I do not know how much of the result is Wu’s and how much Steen’s, though clearly it was Steen who wrote a fine introduction to the result, an apologia in the first person, explaining why he had made some of the changes he did, and why he had done other things to the texts that had come to him, in particular stressing that he himself was not to be considered the ultimate author (though he didn’t put it in those words).  This document, not intended as final, can be found at

http://www.achieve.org/dstore.nsf/Lookup/MAPK-8fullreport/$file/MAPK-8fullreport.pdf. where it is still called a “DRAFT” on every page.

 

For that matter, and since the earlier Expectations for Grade 8 is also still called a draft, albeit a “Consultation Draft”, whatever that is, I am not sure how Achieve intends to use what it has, or by what time-table, especially as the Achieve office is in possession of the Problems we had created up to that time, and Steen’s DRAFT omitted the Problems, without which the document really is not comprehensible. One change Steen made at the last minute was to omit some of the analysis of the quadratic functions, in particular “completing the square”, an omission suggested by some of the consultants from the education world who considered that to be developmentally inappropriate for the 8th Grade.  Steen himself merely says there was already too much other material in the 8th Grade to make further analysis of quadratics possible to include.  Many of us are disappointed that quadratics are deferred to the 9th Grade in our recommendations, though an example concerning “completing the square” and graphing a quadratic function is still included among the Problems in the old Expections, an oversight perhaps.  I, at least, am now surprised to find that linear inequalities and their graphing in the plane is part of the K-12 layout, though they had been omitted from the 2002 Expectations.  Indeed, that might be better in the 8th grade than the process of completing the square.  Of course, all this is material for further discussion among the mathematicians if Achieve does intend to pursue this line further.
++++++++++
## Exercise requirements
(A) Condense the paragraph of the commentary on the Achieve drafts that begins "For that matter, and since the earlier Expectations" into a bulleted list that keeps its main facts.
(B) Copy down the part of the commentary on the Achieve drafts from "I do not know" up to and including "on every page.", word for word.

## Data extract
++++++++++
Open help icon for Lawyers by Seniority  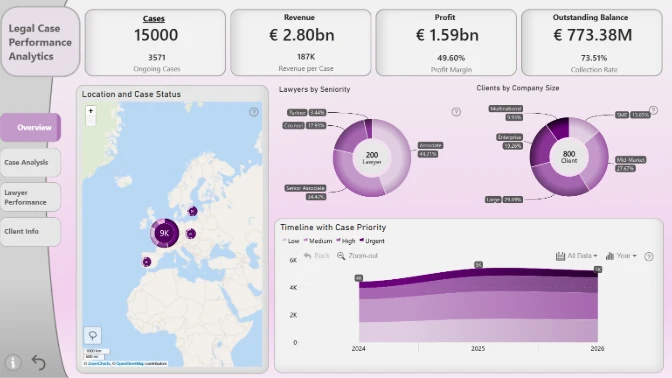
++++++++++
## Results in order
(A)
- Both Steen's DRAFT and the earlier Expectations for Grade 8 (a "Consultation Draft") are still called drafts. Because of this, the writer is unsure how, or on what timetable, Achieve means to use them.
- The Achieve office has the Problems created up to that time. Steen's DRAFT leaves them out, and without them the document is not really comprehensible.
- At the last minute, Steen cut part of the analysis of quadratic functions, notably "completing the square."
  - Some consultants from the education world had suggested the cut, considering the topic developmentally inappropriate for 8th grade.
  - Steen says only that 8th grade already had too much other material.
- Many are disappointed that the recommendations defer quadratics to 9th grade. Even so, an example on completing the square and graphing a quadratic function remains among the Problems in the older Expectations, perhaps as an oversight.
- The writer is surprised that linear inequalities and their graphing in the plane appear in the K-12 layout, since they were omitted from the 2002 Expectations. The writer suggests they might suit 8th grade better than completing the square.
- All of this is material for further discussion among mathematicians if Achieve pursues this line further.

(B)
I do not know how much of the result is Wu’s and how much Steen’s, though clearly it was Steen who wrote a fine introduction to the result, an apologia in the first person, explaining why he had made some of the changes he did, and why he had done other things to the texts that had come to him, in particular stressing that he himself was not to be considered the ultimate author (though he didn’t put it in those words).  This document, not intended as final, can be found at

http://www.achieve.org/dstore.nsf/Lookup/MAPK-8fullreport/$file/MAPK-8fullreport.pdf. where it is still called a “DRAFT” on every page.